**Exercise passage:**
------------------------------------
New media report confirms violence to be much more important than peace
A new report by Media Tenor and the Institute for Economics and Peace shows that violence still outrules peace in the international TV media. Yet, certain aspects of the study are questionable – how to measure peace quantitatively?
By Jan Oberg and Ida Zidore
We all have a feeling of what peace is. Yet, defining it more precisely is not so easy. It belongs to the category that philosophers have called ‘essentially contested concepts’ – also used about freedom, justice and, say, democracy. Being somehow elusive, perhaps the best we can hope to achieve is intelligent discussions about how to approach peace, rather than defining it precisely.
There are those who jump the philosophy, conceptuality and definitions and go directly to quantifying peace. By means of some “indicators” readily available in data bases they put together a composite measure that enables them to rank-order countries. Developing such hit lists – for happiness, development, corruption, etc.- has become a kind of industry in recent years.
The Global Peace Index
The Global Peace Index, GPI, produced by the Institute for Economics & Peace is an example of that approach. Its mission is expressed as “Quantifying Peace and its Benefits” and it newly published a comprehensive report, Measuring Peace in the Media 2011, which is “an analysis of global TV networks coverage of peace and violence issues using a fact-based approach which compares various measures from the Global Peace Index against Media Tenor’s database of global media.”
The aim of the study is “to better understand the texture of new coverage and its accuracy. This was achieved by analysing Media Tenor’s extensive database consisting of 164,000 news items. These news items have been compiled from 31 news and current affairs programs that air on four continents. The data was further analysed and broken down by country coverage with news stories from 101 different countries. The aggregated country data was then compared to the Global Peace Index (GPI) so as to rate the accuracy of the coverage.”
This is a very valuable and much needed research endeavour. Many of us working in the field of peace – research, activism, journalism or otherwise – have long felt that the media are interested in violence to the point of obsession, while ignoring to a large extent news, events and trends that point in the direction of peace and, hence, offer citizens hope.
Typically, journalists do not turn up at a hot spot while a conflict is unfolding but they gather there once violence has been introduced. Thus, we have too much war reporting and too little conflict journalism. And as soon as there is a cease-fire agreement of some publicized peace accord, whether real or fake, they leave for another war theatre.
Key findings of the study
• The only two networks which were either 50% accurate or more were SABC News @ One and ABC World News with 56% and 50% accuracy, respectively.
• War, conflict and violence are the most widely covered events.
• The number violence reports aligned in direct proportion to the actual level of violence on the country being reported.
• The Arab Spring countries saw a rise in the number of reports, especially on topics such as ‘the functioning of government’ as well as war and violence.
• Based on the Structures of Peace taxonomy, critical topics such as the ‘Distribution of Resources’ received almost no coverage.
------------------------------------
**Data block:**
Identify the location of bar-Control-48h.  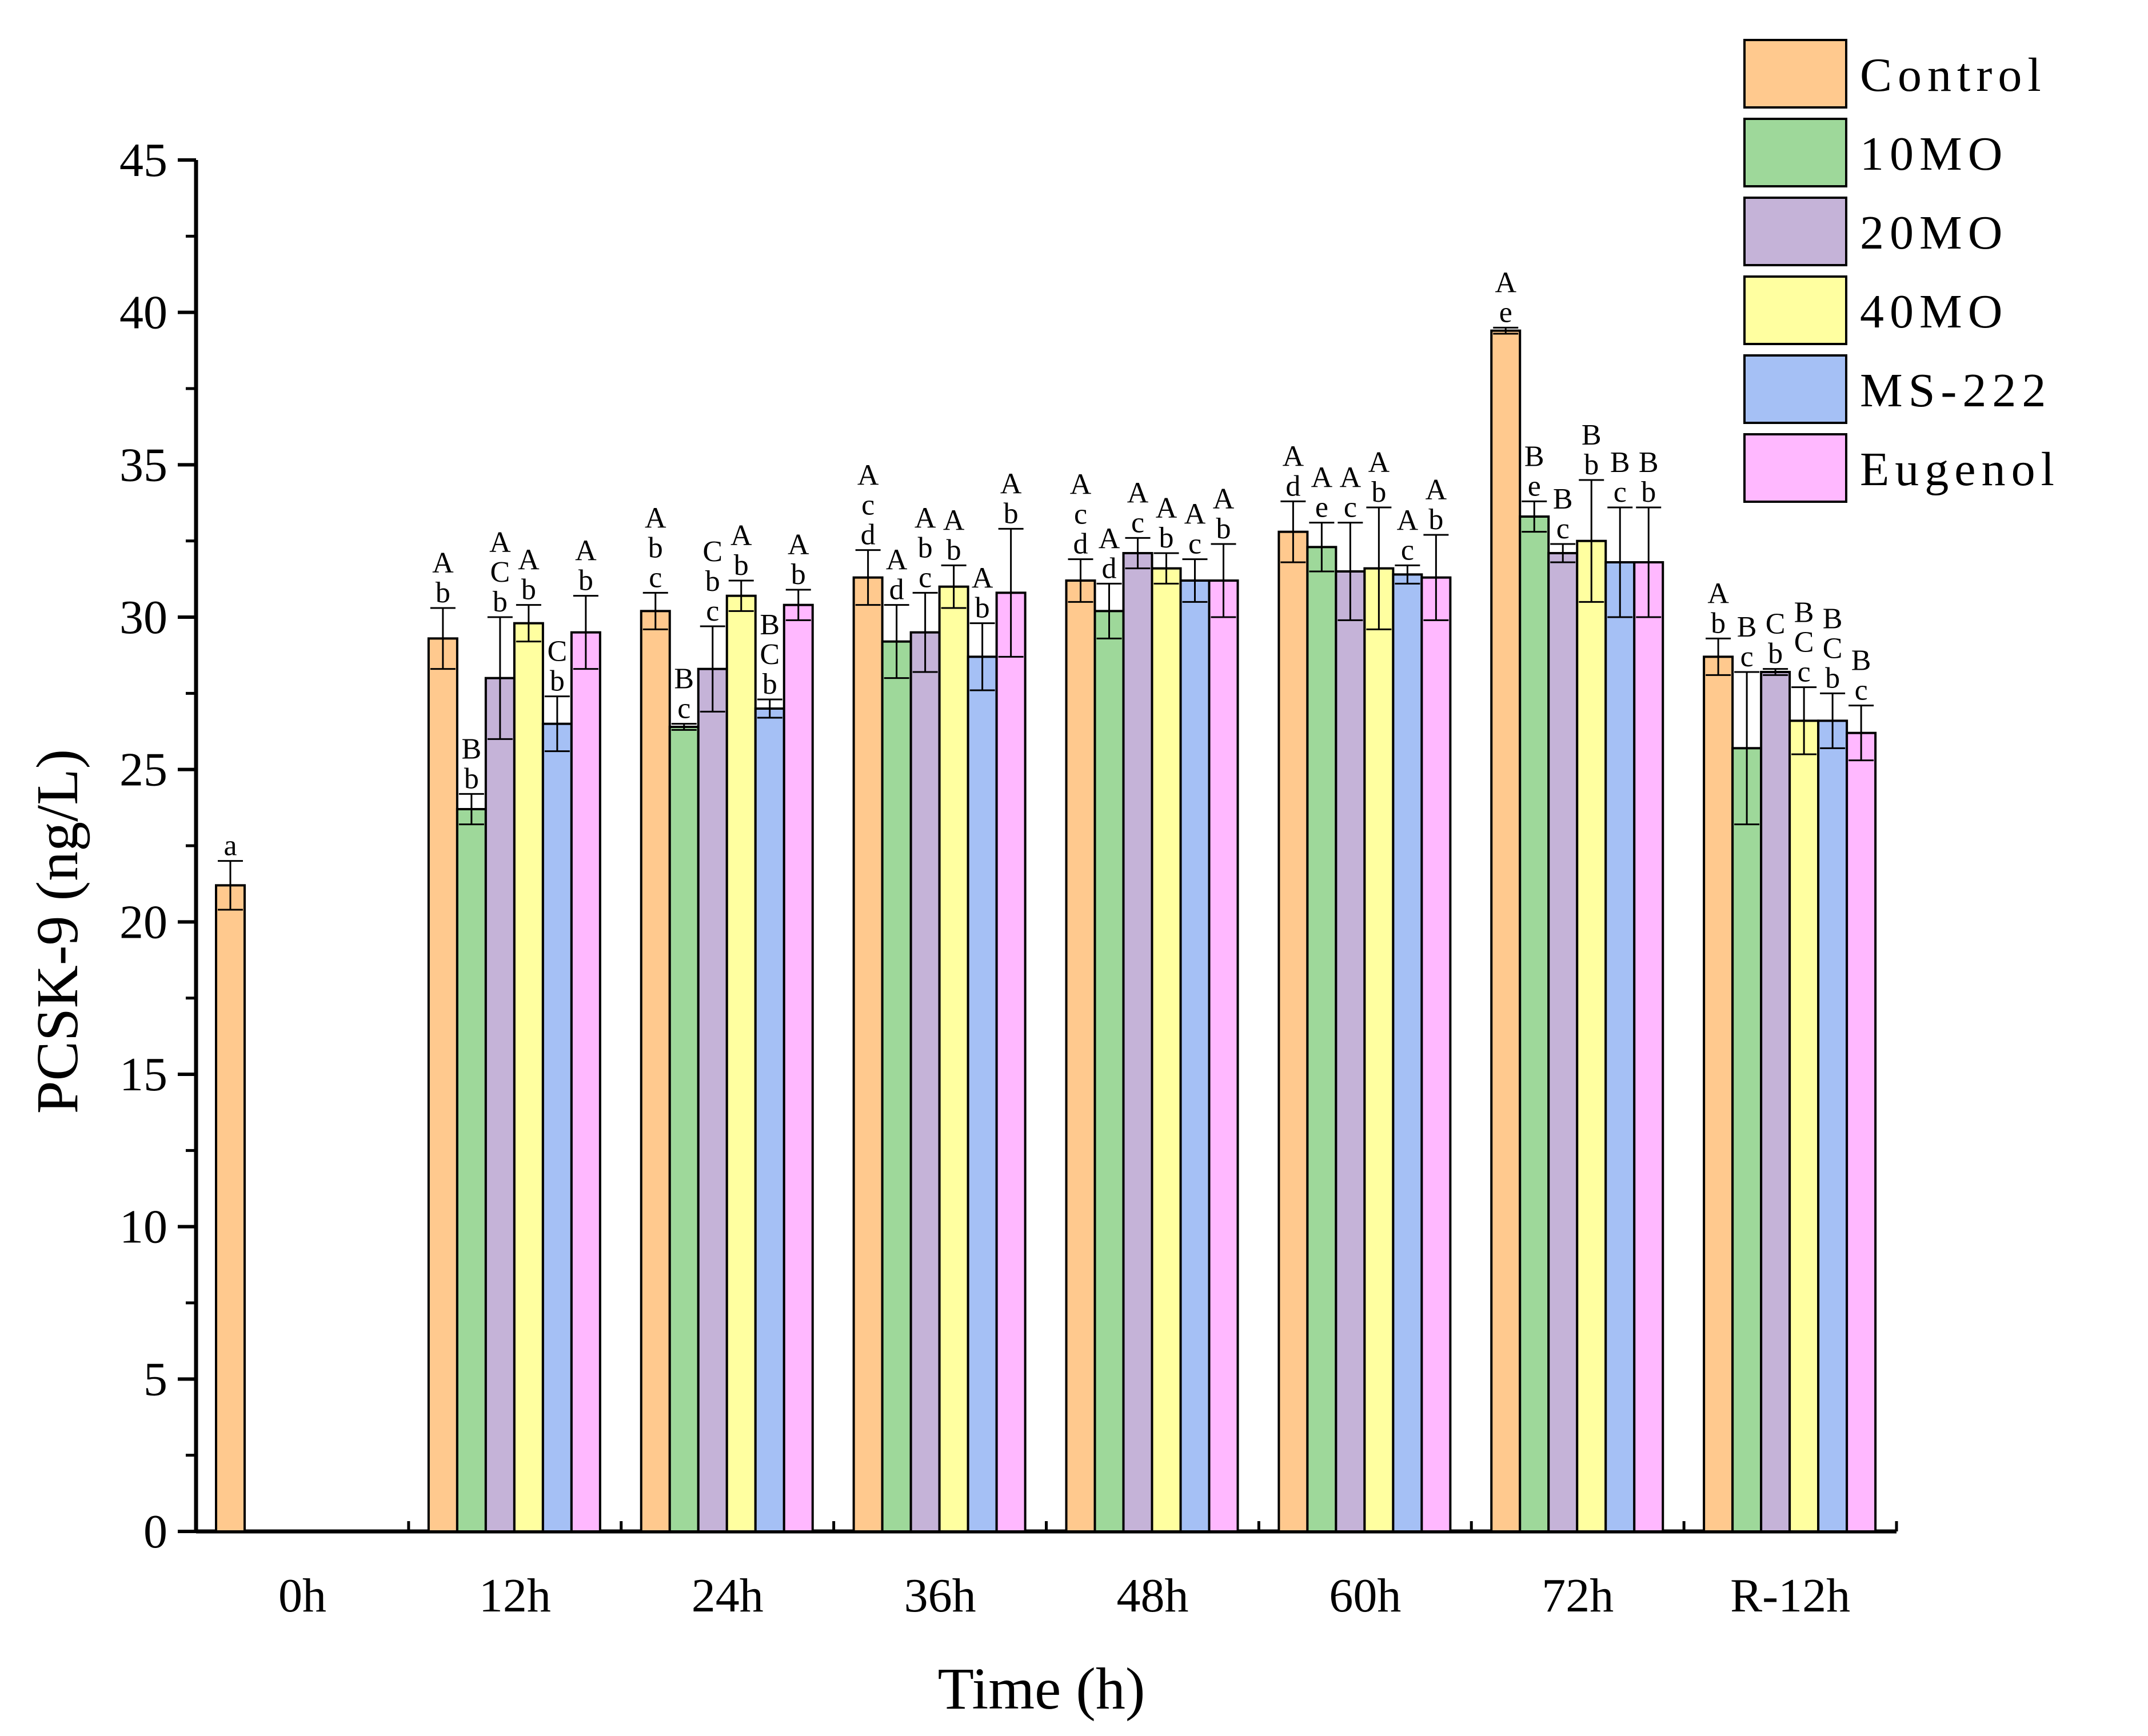
(1081, 1056).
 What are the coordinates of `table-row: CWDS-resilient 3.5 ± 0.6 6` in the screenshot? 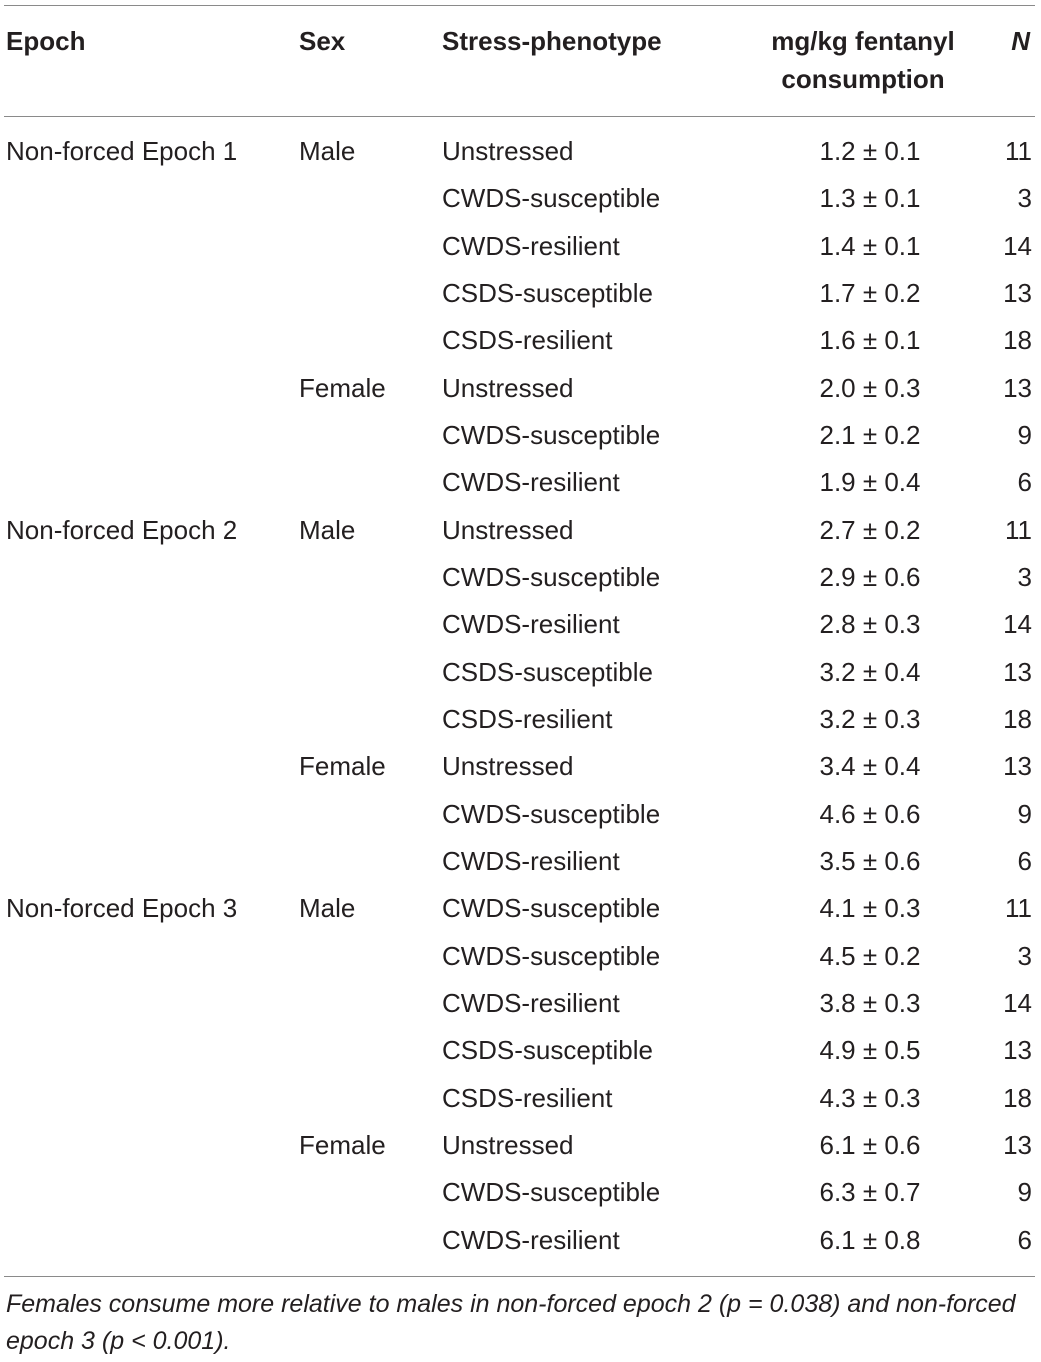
------------------------------------
**Exercise details:** According to the article on TV coverage of peace and violence above, how many news items are in the Media Tenor database that the study analyzed?

**The completed task:** 164,000 news items.